LAS VEGAS— Even one of the key architects of the lawsuit that killed the Department of Labor’s fiduciary rule admits that its replacement isn’t perfect, but neither would a uniform fiduciary standard.
Financial Services Institute president and chief executive Dale Brown (pictured right), whose firm was a co-plaintiff on the lawsuit that ultimately struck down the Obama-era regulation, said Wednesday at the MarketCounsel Summit that the Securities and Exchange Commission (SEC)’s proposed Regulation Best Interest standard of conduct for broker-dealers was the most pragmatic option in a universe where a uniform fiduciary standard for RIAs and brokers is presently unrealistic.
‘The challenge is, where is that 55-year old pre-retiree with only $50,000 going to go to get the kind of help they need – not to get maximum investment returns on their $50,000, but who’s going to help them avoid making the mistakes that uninformed investors make?,’ said Brown, who was debating MarketCounsel president and chief executive officer Brian Hamburger (pictured left) about the SEC proposal.

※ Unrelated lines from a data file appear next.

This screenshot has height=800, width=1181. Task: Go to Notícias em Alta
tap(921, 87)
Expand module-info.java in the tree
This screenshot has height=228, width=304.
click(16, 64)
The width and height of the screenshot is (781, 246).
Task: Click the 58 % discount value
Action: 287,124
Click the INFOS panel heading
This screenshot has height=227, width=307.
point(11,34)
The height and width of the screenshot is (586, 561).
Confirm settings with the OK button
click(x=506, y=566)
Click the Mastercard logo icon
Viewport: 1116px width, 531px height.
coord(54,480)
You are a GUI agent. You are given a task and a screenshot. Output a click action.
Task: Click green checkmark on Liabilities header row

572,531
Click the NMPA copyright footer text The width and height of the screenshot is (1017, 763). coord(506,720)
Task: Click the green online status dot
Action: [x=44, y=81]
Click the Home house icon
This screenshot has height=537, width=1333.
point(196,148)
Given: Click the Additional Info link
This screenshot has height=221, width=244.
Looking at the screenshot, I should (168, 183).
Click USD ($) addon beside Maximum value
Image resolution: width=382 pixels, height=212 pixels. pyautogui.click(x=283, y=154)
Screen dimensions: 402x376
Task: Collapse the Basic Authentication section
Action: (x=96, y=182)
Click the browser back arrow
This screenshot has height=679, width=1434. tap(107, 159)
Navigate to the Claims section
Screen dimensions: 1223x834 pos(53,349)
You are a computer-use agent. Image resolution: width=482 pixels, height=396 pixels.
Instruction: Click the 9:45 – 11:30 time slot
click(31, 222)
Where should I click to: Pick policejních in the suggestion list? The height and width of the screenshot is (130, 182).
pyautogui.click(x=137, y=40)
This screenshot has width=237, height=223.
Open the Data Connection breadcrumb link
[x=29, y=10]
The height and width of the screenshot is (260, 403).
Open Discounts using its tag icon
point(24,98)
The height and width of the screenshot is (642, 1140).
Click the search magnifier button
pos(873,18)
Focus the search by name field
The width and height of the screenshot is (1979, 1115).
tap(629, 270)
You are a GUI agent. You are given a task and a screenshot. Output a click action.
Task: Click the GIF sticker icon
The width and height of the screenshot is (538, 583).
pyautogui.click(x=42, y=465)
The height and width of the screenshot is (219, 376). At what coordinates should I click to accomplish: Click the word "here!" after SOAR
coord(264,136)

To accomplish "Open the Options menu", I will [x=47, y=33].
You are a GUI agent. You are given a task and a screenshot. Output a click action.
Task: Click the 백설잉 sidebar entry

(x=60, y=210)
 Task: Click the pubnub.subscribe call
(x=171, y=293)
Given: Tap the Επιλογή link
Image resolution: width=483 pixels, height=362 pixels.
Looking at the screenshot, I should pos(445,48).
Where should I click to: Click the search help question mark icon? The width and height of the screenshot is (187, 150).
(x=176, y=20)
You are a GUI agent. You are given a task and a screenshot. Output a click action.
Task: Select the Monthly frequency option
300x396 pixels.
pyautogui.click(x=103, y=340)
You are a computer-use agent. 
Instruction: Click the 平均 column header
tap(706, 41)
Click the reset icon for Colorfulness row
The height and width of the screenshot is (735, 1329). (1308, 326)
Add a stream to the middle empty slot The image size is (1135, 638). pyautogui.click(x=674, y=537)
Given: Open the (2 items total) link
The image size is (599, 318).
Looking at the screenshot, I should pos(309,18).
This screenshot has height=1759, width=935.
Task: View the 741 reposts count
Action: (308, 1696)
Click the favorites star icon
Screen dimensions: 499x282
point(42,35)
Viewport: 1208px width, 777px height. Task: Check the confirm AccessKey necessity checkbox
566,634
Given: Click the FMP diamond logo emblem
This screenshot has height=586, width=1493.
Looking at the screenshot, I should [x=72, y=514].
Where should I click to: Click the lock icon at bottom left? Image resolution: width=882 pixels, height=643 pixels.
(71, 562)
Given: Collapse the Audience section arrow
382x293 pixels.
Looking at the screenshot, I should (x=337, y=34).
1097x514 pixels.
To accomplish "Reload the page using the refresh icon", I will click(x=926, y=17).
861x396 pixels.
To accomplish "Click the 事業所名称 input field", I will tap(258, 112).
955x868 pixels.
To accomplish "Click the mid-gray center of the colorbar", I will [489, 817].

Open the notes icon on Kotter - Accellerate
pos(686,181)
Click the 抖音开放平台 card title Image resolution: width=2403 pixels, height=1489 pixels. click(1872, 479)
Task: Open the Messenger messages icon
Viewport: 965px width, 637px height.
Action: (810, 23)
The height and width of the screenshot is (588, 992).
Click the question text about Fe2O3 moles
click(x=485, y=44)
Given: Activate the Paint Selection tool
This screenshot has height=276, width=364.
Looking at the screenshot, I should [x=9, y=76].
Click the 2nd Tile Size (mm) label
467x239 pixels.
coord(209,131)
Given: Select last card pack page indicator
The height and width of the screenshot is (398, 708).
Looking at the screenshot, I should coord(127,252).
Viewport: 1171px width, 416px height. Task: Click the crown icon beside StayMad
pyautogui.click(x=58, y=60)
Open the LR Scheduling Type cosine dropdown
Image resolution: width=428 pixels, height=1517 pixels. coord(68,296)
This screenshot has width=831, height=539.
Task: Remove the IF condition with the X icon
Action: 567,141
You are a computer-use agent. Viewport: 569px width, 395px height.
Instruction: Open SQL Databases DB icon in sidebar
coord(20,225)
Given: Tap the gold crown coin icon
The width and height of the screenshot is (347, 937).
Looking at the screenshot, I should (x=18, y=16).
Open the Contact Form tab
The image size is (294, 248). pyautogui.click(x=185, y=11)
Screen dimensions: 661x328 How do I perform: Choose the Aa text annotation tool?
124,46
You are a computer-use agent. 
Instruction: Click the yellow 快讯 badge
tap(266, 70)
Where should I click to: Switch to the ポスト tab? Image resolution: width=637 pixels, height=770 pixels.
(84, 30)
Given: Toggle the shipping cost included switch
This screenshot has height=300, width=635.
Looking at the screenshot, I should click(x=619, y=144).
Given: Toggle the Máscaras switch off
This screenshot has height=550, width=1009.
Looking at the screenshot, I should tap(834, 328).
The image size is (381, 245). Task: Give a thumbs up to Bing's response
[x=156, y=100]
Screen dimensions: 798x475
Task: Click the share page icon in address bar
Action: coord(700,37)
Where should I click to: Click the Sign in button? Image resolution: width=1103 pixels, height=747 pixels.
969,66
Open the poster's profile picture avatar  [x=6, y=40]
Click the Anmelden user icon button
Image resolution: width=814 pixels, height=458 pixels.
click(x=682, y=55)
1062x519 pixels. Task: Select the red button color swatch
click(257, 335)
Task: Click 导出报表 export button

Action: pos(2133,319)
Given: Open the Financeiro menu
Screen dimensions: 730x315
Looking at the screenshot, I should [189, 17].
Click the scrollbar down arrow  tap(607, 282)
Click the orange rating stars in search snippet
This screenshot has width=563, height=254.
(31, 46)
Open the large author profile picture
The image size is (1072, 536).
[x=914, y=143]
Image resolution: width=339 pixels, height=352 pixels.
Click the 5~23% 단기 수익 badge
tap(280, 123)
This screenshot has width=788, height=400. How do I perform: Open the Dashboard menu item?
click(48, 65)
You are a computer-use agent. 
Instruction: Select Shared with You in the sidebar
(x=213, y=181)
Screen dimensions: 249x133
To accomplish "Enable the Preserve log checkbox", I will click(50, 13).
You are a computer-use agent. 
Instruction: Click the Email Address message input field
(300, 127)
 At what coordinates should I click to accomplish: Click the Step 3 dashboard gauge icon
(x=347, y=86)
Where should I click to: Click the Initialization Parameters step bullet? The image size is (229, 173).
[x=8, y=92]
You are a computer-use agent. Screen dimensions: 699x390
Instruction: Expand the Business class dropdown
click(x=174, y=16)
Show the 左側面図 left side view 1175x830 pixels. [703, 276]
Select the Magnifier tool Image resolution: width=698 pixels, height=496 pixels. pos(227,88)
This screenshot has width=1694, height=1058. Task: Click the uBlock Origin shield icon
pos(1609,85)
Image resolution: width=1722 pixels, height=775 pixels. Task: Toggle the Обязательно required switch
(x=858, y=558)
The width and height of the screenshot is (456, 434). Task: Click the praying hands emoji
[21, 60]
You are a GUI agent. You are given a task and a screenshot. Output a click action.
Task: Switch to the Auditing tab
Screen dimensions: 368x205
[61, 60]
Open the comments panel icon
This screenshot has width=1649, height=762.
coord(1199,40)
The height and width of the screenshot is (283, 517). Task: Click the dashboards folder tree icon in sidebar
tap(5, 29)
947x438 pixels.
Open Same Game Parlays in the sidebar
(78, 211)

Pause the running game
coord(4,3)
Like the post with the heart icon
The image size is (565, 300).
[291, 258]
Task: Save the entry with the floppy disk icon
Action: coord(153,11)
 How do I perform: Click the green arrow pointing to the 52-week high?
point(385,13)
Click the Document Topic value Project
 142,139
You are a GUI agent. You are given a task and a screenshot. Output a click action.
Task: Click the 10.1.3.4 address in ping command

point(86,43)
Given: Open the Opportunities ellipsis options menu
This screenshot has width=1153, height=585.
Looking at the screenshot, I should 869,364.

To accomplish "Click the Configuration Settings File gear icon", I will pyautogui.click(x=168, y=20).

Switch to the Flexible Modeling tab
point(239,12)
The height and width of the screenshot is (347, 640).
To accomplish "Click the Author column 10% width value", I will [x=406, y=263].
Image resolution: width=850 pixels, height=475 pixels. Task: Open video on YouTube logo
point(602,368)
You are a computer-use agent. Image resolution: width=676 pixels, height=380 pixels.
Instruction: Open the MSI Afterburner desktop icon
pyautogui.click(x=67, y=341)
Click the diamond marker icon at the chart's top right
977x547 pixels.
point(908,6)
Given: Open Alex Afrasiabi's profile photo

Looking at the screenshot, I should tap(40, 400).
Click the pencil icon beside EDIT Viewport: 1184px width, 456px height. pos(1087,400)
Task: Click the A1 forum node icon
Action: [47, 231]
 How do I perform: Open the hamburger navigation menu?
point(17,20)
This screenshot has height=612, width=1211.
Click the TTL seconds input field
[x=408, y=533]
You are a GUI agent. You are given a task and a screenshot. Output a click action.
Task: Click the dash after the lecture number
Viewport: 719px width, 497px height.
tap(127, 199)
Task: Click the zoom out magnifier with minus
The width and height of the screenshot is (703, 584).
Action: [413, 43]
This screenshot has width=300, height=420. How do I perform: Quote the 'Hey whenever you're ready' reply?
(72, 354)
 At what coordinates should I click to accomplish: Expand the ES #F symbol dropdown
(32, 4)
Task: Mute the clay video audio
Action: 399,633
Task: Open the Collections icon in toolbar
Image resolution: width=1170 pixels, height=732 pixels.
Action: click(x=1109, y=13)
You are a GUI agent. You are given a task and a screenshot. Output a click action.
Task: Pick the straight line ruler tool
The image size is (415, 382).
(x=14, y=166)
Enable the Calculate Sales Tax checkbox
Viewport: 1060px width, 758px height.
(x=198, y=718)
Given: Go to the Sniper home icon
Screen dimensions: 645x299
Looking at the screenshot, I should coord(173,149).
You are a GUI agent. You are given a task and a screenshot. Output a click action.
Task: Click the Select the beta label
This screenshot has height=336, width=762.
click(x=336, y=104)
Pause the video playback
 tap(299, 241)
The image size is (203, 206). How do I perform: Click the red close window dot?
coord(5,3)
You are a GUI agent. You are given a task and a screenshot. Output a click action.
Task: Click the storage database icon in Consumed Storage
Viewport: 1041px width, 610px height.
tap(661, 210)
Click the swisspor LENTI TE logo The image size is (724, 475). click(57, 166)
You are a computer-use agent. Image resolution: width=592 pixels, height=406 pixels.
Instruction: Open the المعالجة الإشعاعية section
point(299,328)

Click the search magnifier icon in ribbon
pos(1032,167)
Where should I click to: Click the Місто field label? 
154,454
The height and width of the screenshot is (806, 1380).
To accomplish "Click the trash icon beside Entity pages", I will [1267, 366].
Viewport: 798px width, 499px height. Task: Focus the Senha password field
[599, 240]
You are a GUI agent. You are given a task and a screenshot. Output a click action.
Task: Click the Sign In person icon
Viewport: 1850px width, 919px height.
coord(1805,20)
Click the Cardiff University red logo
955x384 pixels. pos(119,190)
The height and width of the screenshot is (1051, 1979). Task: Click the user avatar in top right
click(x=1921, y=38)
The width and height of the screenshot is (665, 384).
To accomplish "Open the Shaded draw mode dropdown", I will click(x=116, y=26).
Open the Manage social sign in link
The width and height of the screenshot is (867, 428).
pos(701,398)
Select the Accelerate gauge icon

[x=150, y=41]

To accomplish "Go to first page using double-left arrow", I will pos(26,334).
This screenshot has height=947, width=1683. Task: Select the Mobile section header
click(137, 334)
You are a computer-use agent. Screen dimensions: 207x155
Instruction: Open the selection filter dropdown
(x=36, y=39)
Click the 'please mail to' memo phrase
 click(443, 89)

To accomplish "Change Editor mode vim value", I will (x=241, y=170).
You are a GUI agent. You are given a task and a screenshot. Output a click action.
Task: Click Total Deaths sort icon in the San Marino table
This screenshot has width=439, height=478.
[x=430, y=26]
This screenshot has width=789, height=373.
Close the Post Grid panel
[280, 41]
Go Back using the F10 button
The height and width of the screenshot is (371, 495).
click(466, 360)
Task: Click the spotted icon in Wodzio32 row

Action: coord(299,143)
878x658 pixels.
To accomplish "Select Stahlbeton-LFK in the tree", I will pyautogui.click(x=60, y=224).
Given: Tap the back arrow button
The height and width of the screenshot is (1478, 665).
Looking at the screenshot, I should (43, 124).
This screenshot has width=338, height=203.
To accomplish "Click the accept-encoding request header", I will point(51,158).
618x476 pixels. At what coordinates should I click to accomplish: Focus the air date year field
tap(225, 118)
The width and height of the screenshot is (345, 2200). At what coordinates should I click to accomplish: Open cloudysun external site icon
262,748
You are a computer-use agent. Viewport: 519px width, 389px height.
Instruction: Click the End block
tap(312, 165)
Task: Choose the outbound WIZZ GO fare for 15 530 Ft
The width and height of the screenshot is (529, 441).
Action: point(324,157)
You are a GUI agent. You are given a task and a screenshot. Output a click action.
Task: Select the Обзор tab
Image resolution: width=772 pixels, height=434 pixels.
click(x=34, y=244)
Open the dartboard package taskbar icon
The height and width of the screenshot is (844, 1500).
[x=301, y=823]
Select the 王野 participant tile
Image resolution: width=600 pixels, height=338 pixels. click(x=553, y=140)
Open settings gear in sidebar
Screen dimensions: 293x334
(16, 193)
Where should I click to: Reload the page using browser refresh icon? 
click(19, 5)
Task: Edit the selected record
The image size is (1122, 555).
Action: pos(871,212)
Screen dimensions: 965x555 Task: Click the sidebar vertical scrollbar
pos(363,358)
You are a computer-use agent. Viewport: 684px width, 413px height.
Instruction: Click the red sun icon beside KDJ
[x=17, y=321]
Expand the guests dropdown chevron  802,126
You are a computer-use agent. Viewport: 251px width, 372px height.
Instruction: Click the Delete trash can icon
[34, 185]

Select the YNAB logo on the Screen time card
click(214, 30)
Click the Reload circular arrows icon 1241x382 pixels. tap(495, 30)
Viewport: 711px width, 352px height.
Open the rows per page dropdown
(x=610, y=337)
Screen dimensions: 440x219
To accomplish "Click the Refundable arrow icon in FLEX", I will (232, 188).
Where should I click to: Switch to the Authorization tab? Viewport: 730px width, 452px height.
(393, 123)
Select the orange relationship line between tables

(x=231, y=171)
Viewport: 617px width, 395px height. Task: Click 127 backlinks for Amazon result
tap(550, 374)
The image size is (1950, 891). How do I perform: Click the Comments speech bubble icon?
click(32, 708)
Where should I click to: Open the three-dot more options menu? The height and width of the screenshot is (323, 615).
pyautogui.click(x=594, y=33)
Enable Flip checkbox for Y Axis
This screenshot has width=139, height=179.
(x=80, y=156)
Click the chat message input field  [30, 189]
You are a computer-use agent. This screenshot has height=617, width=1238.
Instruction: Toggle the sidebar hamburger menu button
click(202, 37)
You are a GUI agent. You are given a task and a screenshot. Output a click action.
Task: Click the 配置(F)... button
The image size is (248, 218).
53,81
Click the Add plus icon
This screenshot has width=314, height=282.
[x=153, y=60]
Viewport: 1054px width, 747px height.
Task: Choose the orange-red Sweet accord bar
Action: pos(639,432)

Brokers are currently held to a suitability standard, which allows them to recommend products that are generally in line with their clients’ investing goals but may be subject to commission-based conflicts of interest. Regulation Best Interest requires brokers to mitigate or eliminate their conflicts of interest, but the proposal has been criticized as impotent relative to the DOL’s fiduciary rule, which required brokers managing retirement accounts to put their clients’ best interest first.
The DOL’s rule went into partial effect in June of 2017 and was overturned by the US Court of Appeals for the Fifth Circuit in March. The SEC unveiled its proposal a month later and is currently formulating a final version of the rule after a public comment period closed in August.
Brown and Hamburger (pictured above) both wrestled with the fact that the high financial barrier to accessing advice from an RIA complicates matters. A request for a show of hands from advisors who accepted $100,000 standalone accounts yielded only two takers.
‘I think that highlights the problem as to why there can’t just be one answer,’ Hamburger said. ‘And while I’m a strong advocate of the fiduciary standard for advisors, I’m also a strong advocate of having clients being dealt fairly.’
Defenders of Regulation Best Interest argue that the rule proposal is still a step up from the existing suitability standard and Brown said that the trend in the industry is towards a uniform fiduciary standard.
‘The question is how long is it going to take to get there?,’ Brown added. ‘The question is how fast do we slam the accelerator down to get there and who gets left behind?’
Don’t expect the current administration to put its foot on the gas for that type of fiduciary standard. The Department of Labor essentially waved the white flag on its rule earlier in 2018 when it declined to appeal the Fifth Circuit’s ruling, though the item has appeared on its regulatory agenda for 2019.
‘A true fiduciary standard [is] dead on arrival,’ said Phyllis Borzi, the former assistant secretary for employee benefits security at the Department of Labor under president Obama.